Social contract theory says that morals are rules that we mostly agree to society imposing (via approval and disapproval, not just via law), because we'll all be better off on average as a result. John Rawls is a social contract theorist. Other famous ones are Rousseau ("The Social Contract") , John Locke (the "Second Treatise on Government") and Thomas Hobbes ("Leviathan"). I'm not proposing we read these now as we'll probably do social contracts in another meeting some time soon. For the keen, these books are all freely available on the internet, as are summaries of the ideas.

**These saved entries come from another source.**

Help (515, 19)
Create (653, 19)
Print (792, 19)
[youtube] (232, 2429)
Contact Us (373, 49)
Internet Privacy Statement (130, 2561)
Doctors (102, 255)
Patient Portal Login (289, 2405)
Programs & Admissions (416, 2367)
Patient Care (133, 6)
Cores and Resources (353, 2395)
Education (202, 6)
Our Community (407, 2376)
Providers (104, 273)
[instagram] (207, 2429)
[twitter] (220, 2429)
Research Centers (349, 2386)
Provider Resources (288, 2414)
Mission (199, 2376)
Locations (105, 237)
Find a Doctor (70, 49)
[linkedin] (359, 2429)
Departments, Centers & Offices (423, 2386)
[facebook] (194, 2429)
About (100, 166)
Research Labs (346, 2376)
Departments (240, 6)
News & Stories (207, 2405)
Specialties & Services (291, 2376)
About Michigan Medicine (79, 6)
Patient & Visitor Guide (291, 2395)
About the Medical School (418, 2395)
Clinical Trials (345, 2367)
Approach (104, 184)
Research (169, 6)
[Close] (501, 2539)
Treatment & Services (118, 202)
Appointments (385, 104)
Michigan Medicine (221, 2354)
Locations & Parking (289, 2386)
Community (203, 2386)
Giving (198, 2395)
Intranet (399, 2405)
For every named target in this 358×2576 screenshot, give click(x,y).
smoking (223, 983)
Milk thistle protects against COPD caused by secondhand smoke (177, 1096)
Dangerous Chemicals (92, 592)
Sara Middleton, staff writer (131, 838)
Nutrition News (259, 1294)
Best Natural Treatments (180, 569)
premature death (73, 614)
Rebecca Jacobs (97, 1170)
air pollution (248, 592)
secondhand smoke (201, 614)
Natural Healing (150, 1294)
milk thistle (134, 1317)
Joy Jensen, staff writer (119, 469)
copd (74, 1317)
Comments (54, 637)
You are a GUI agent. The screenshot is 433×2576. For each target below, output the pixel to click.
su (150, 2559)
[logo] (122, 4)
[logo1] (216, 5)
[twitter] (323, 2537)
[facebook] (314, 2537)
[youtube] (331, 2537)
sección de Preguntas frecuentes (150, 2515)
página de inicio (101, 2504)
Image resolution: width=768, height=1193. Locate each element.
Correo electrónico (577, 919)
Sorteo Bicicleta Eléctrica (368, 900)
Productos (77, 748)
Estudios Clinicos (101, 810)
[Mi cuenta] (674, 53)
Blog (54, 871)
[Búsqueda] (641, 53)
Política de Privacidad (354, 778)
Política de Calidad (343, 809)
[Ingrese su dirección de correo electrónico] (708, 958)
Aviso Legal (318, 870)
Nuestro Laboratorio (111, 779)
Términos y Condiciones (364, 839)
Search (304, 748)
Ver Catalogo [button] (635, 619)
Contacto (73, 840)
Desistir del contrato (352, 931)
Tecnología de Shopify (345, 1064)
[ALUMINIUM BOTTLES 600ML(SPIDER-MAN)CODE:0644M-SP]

The evolutionary psychology approach says that humans have evolved strong feelings about certain acts, that we call morals, because they are an aid to the survival of the species as a whole. Note that what's beneficial to survival of the species is not necessarily what's beneficial to survival of the individual, or even of their direct progeny. Otherwise male mantises would never want to mate.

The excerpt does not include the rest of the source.